## Aim of the exercise
The answer must consist only of the lines from the line with "Horror Sounds (972, 2234)" to the line with "Cartoon Sounds (975, 2310)", both included, exactly as they stand below.

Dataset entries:
● ● ● ● ●

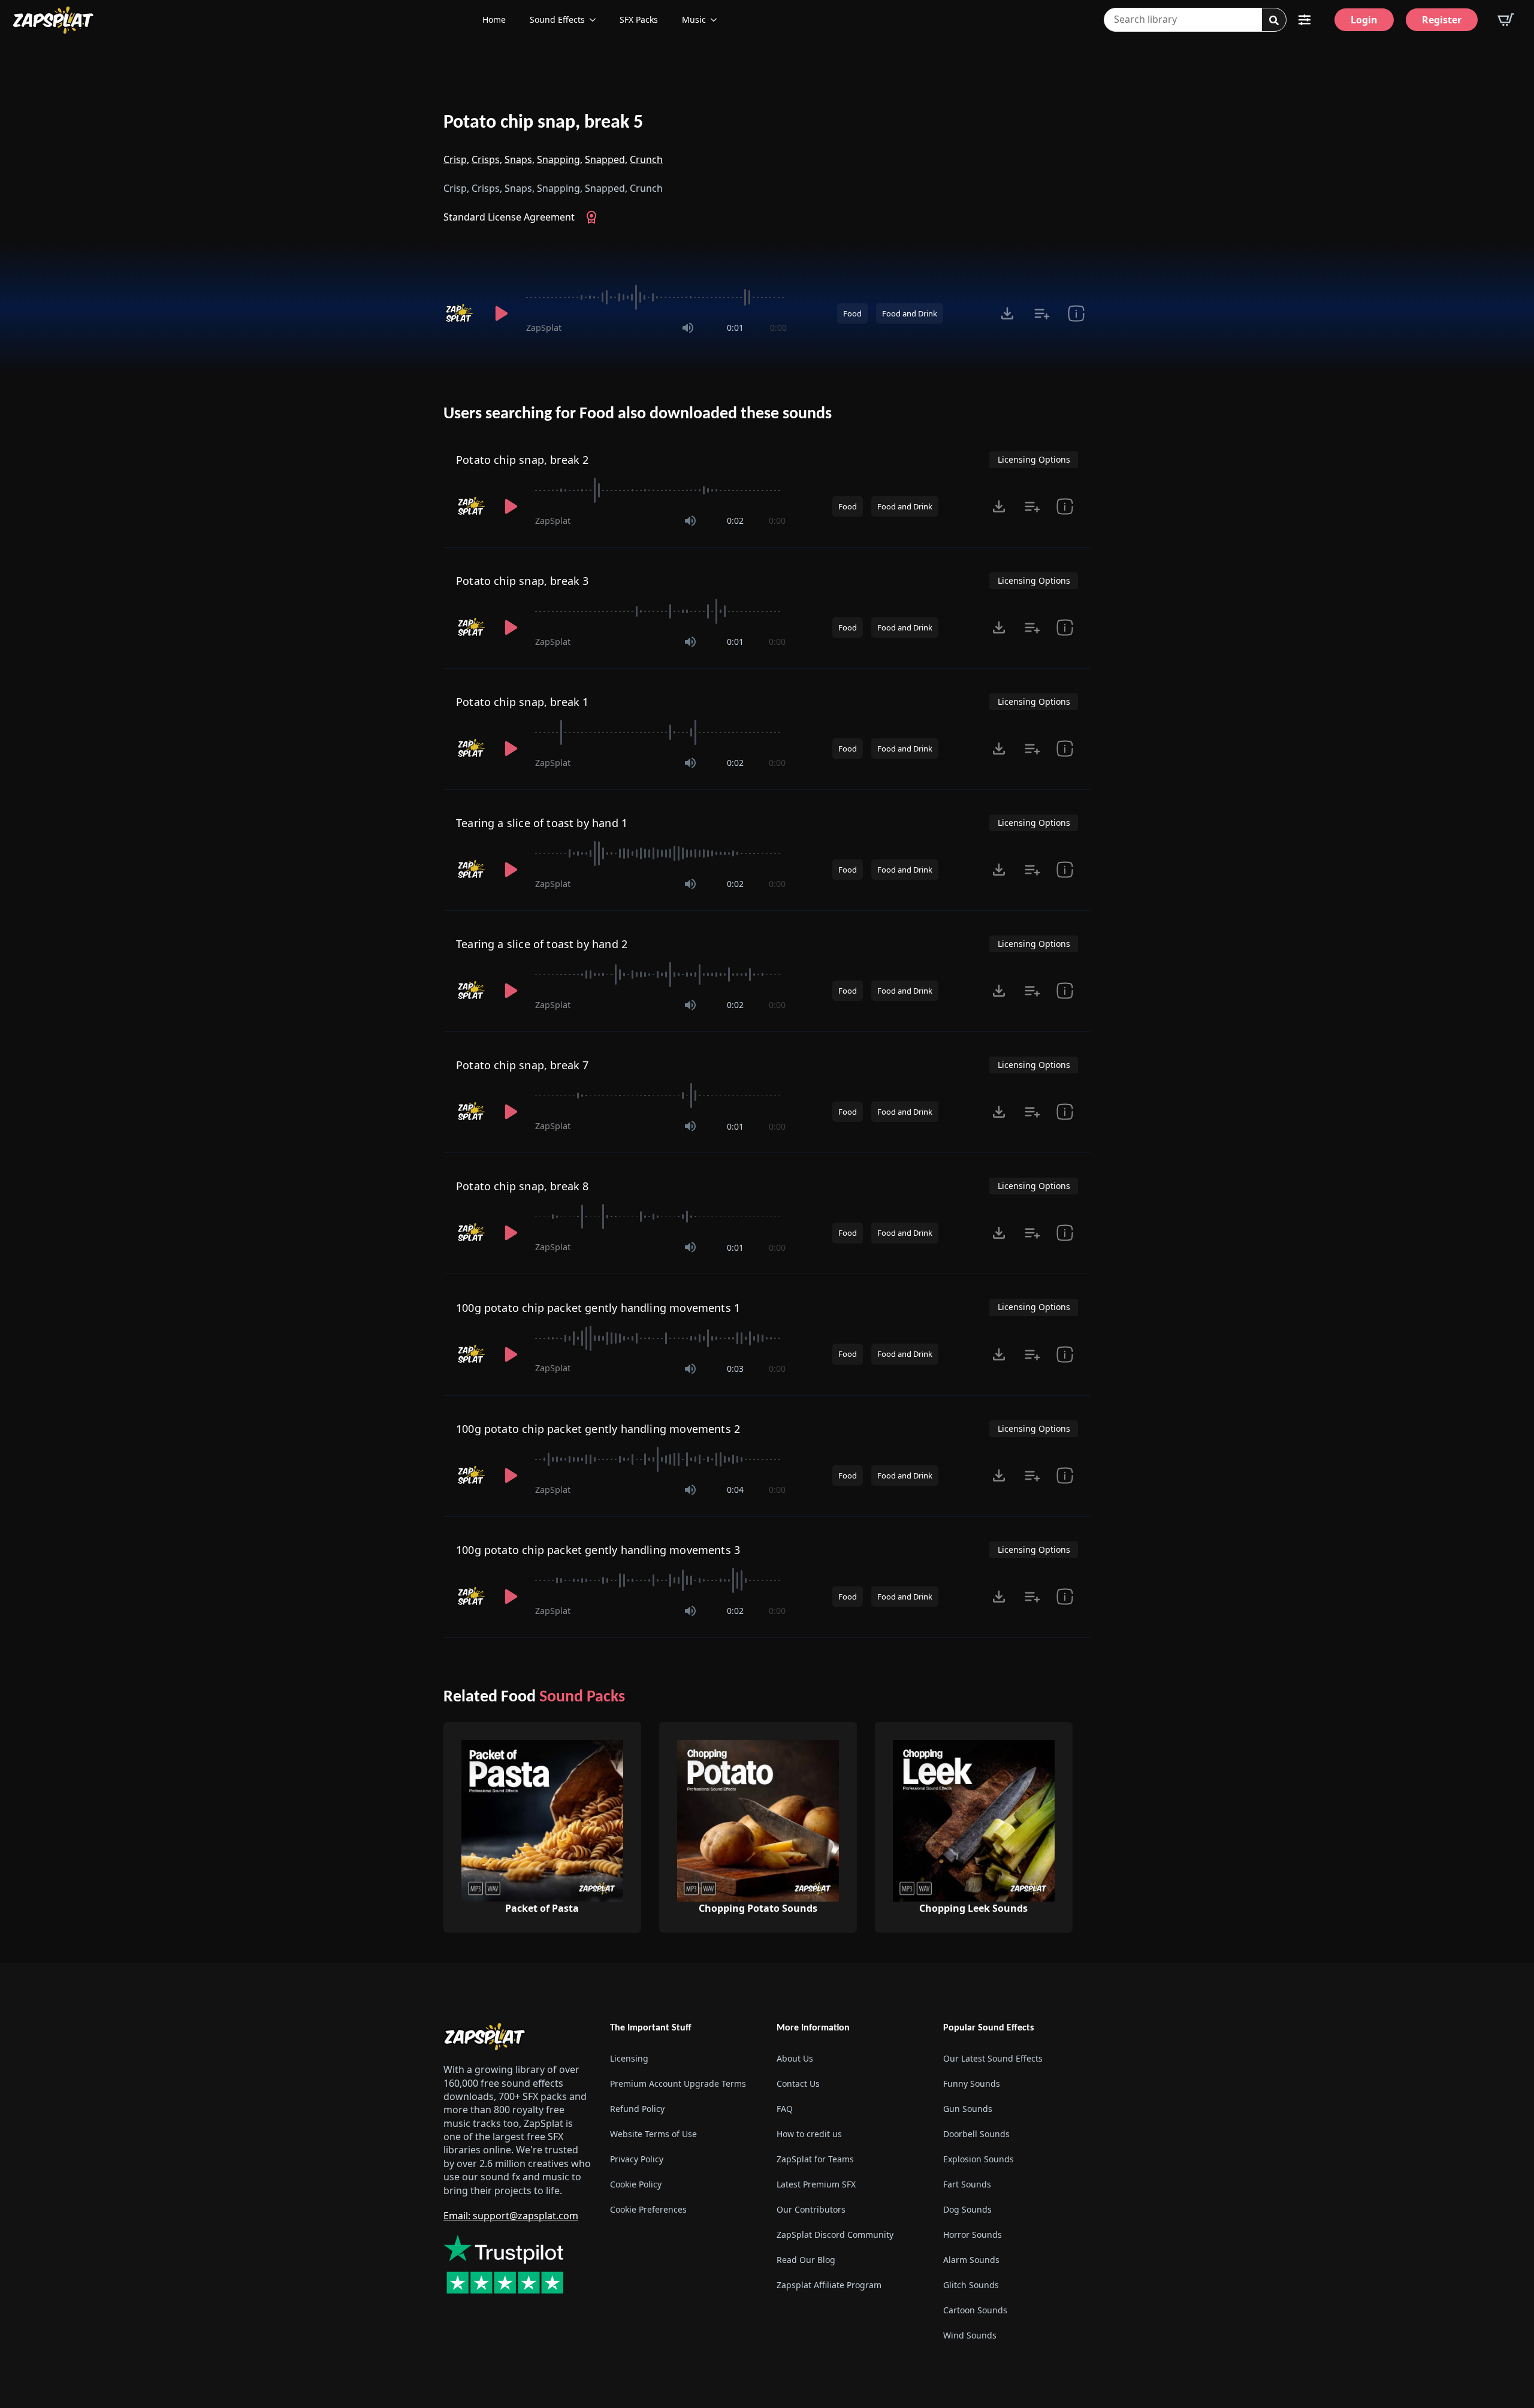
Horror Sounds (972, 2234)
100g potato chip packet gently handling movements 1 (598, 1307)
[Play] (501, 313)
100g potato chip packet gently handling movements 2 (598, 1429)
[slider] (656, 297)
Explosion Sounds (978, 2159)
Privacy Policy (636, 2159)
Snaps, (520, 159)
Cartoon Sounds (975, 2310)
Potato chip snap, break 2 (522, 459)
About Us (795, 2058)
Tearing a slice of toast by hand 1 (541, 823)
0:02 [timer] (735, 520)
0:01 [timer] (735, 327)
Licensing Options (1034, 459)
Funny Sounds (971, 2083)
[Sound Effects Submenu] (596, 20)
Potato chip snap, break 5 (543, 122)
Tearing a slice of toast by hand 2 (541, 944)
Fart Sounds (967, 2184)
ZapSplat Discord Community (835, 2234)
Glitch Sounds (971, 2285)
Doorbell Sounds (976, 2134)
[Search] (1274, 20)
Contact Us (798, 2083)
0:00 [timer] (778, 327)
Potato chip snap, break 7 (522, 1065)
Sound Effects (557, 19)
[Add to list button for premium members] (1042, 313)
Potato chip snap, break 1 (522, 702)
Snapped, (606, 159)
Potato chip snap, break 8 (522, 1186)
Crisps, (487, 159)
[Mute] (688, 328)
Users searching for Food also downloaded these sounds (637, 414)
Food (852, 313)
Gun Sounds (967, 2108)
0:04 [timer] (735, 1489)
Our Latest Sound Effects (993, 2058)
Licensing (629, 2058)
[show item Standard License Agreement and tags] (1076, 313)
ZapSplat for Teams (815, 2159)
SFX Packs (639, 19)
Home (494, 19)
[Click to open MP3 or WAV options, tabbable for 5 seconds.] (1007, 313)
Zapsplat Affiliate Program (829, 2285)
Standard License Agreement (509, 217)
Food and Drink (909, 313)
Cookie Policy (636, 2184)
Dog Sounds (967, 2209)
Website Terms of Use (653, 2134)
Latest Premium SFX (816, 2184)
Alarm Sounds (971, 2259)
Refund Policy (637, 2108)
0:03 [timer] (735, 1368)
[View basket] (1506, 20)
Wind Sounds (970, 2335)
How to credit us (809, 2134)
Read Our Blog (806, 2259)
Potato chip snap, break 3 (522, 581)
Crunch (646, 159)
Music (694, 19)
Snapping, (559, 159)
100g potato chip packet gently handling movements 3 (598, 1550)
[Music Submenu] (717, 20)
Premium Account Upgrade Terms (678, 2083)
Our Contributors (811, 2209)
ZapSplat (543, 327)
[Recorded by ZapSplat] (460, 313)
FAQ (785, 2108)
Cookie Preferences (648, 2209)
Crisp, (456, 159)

● ● ● ● ●

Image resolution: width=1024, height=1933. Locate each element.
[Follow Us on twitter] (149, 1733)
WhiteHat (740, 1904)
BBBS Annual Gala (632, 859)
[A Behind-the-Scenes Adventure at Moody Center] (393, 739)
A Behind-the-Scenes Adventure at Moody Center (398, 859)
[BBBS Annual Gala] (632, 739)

● ● ● ● ●

## Exercise output
Horror Sounds (972, 2234)
100g potato chip packet gently handling movements 1 (598, 1307)
[Play] (501, 313)
100g potato chip packet gently handling movements 2 (598, 1429)
[slider] (656, 297)
Explosion Sounds (978, 2159)
Privacy Policy (636, 2159)
Snaps, (520, 159)
Cartoon Sounds (975, 2310)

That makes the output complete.